**WHAT YOU WILL DO**
Copy out each line of the records below that contains the word "Open".

**RECORDS PROVIDED**
--- start ---
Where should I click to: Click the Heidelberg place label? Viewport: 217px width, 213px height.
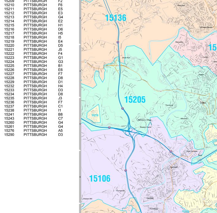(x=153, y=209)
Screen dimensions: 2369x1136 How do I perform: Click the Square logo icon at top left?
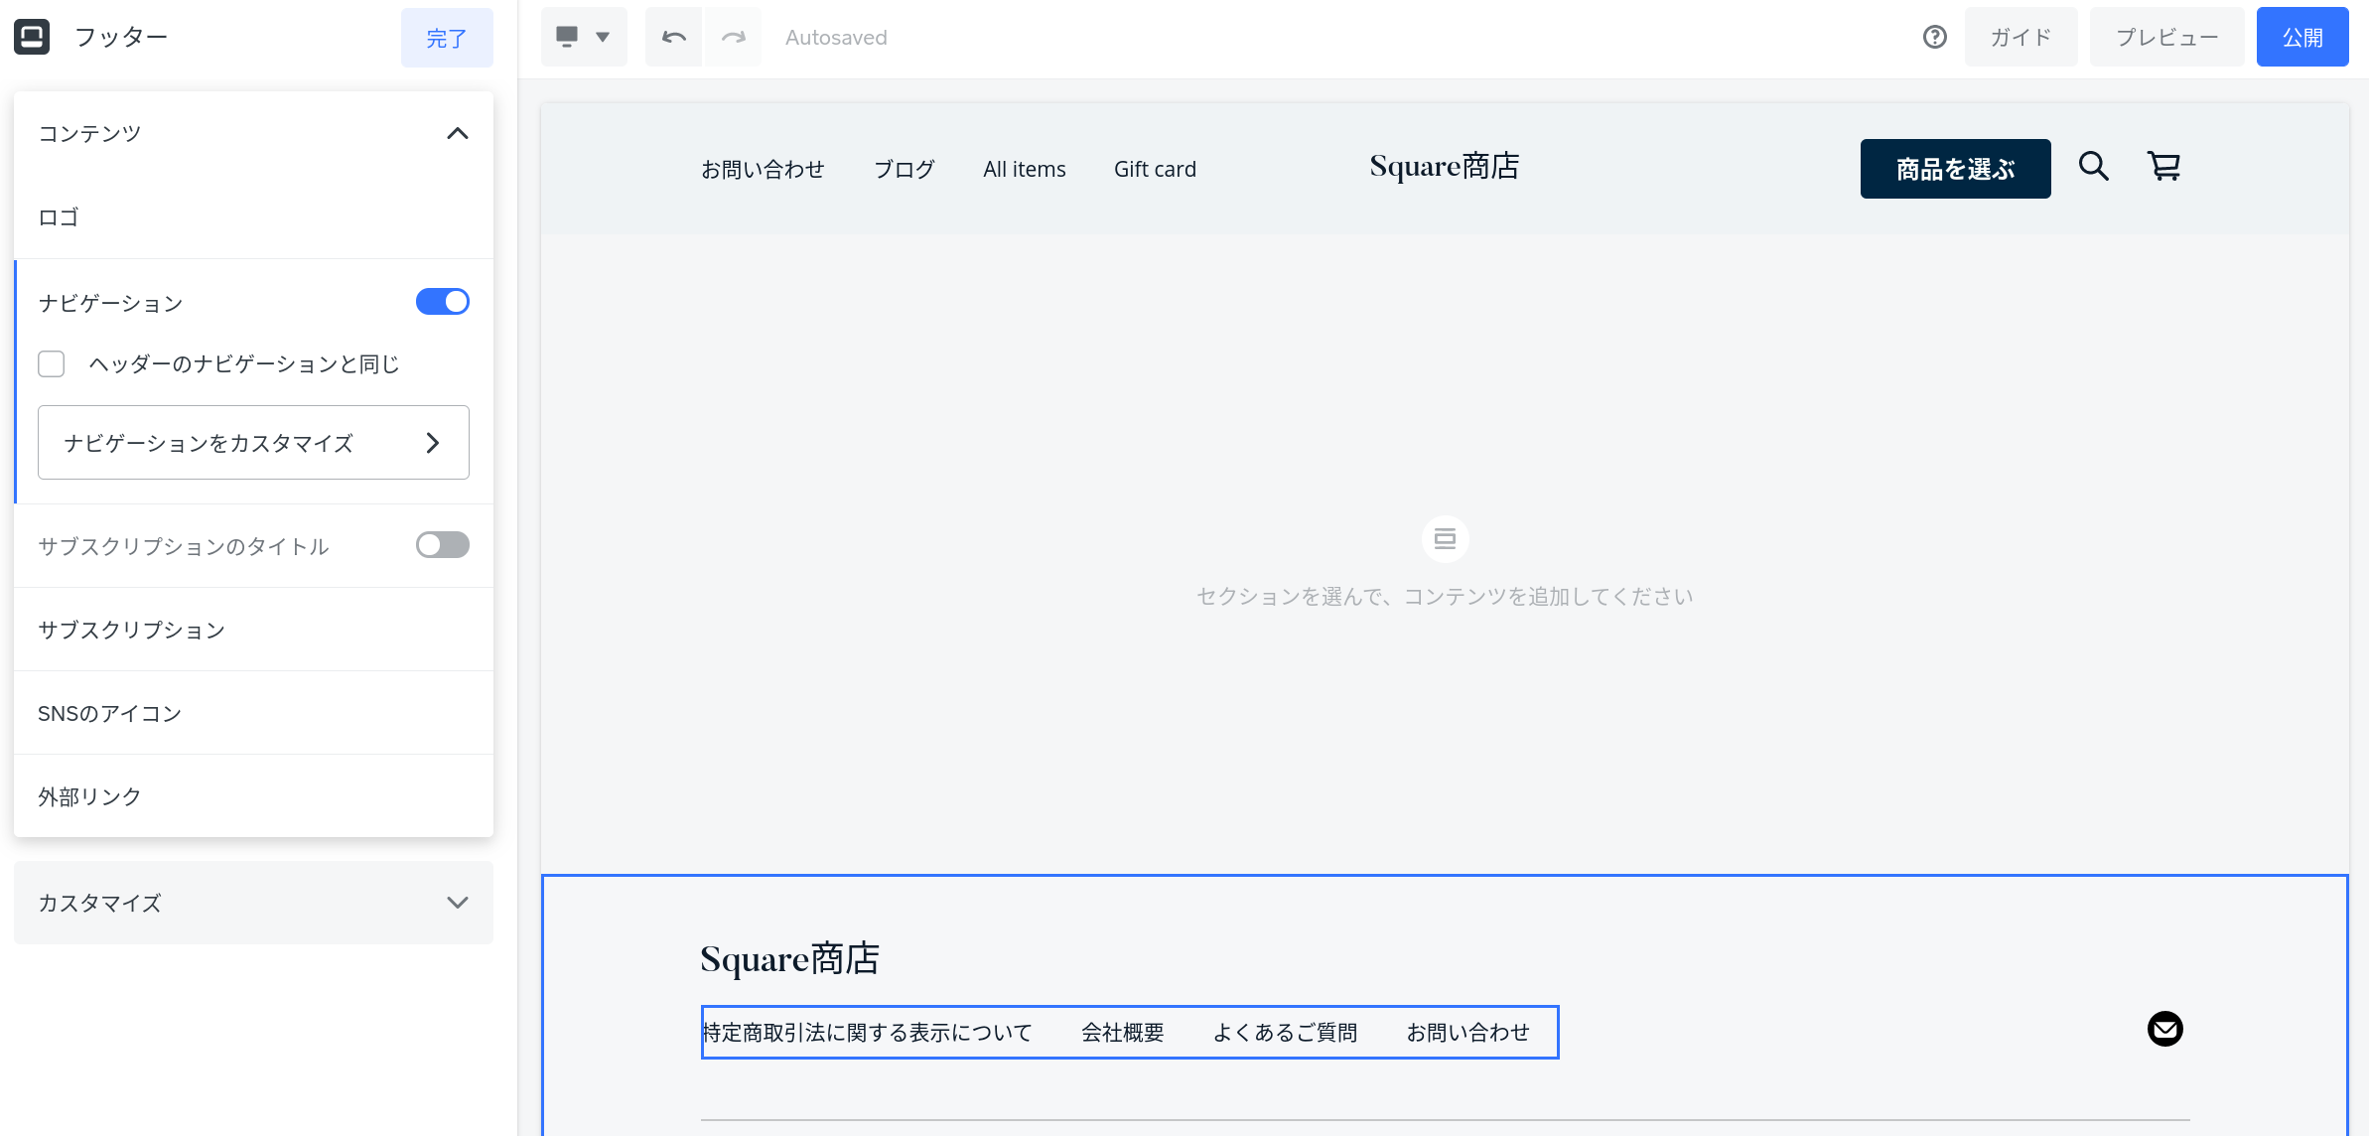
--- end ---
--- start ---
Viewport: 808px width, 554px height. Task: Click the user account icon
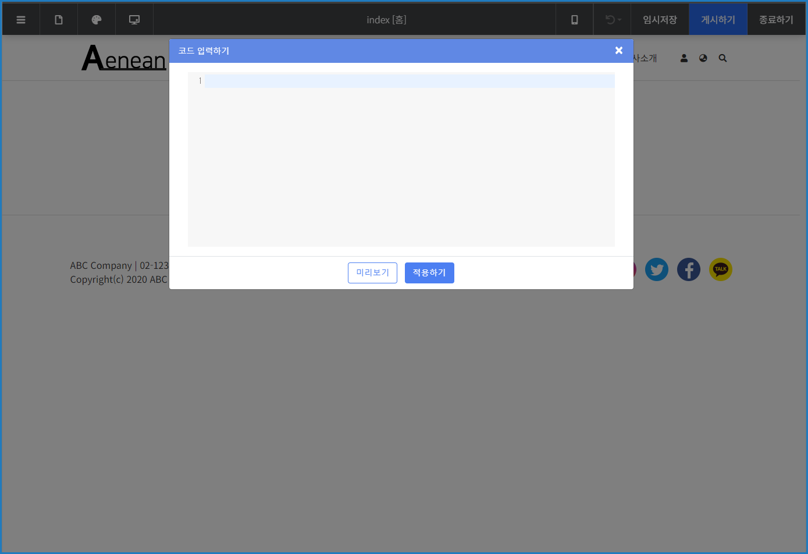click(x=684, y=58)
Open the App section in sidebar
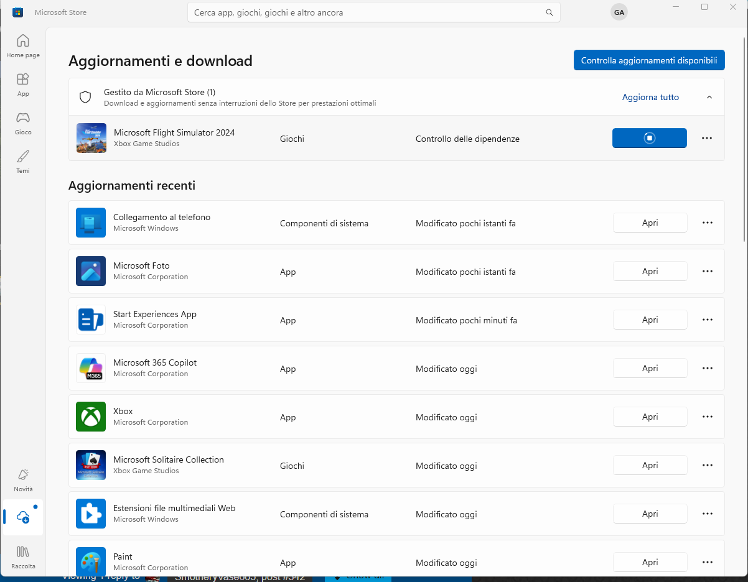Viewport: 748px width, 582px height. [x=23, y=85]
--- end ---
--- start ---
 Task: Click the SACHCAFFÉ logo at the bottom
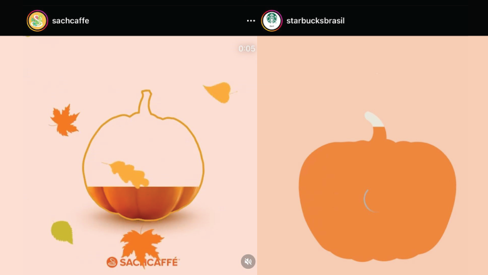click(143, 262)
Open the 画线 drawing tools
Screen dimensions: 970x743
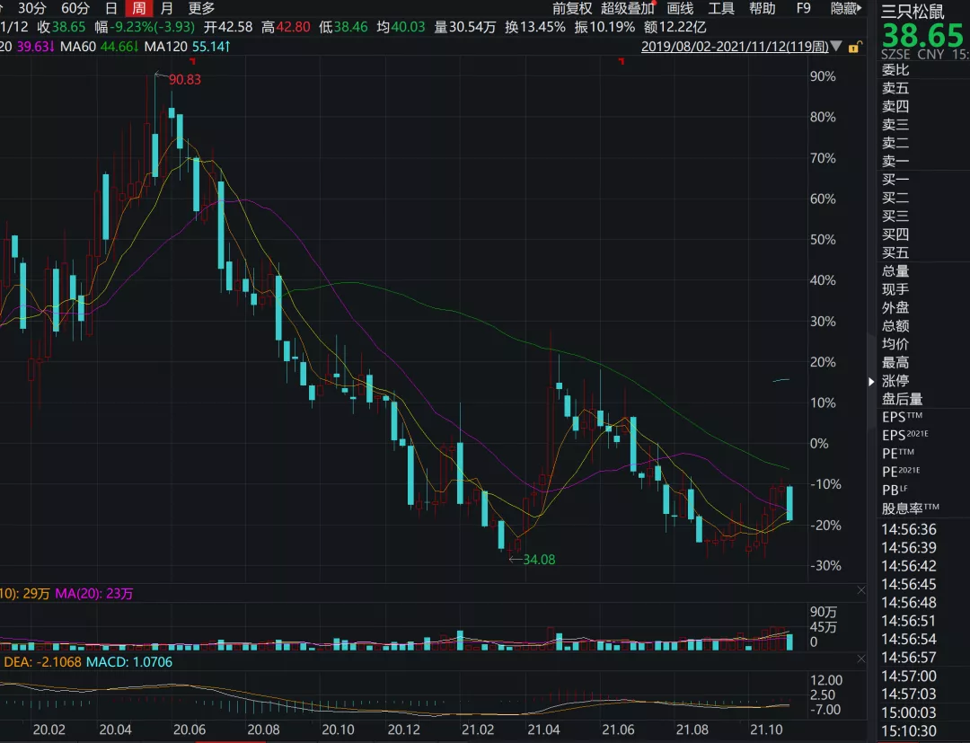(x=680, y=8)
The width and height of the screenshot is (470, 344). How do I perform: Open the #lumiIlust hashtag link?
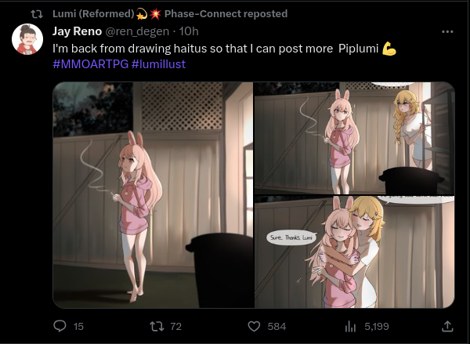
--- end ---
**SOLVED EXERCISE**
Open the App section in sidebar
Open the 画线 drawing tools
The width and height of the screenshot is (470, 344). How do I perform: Open the #lumiIlust hashtag link?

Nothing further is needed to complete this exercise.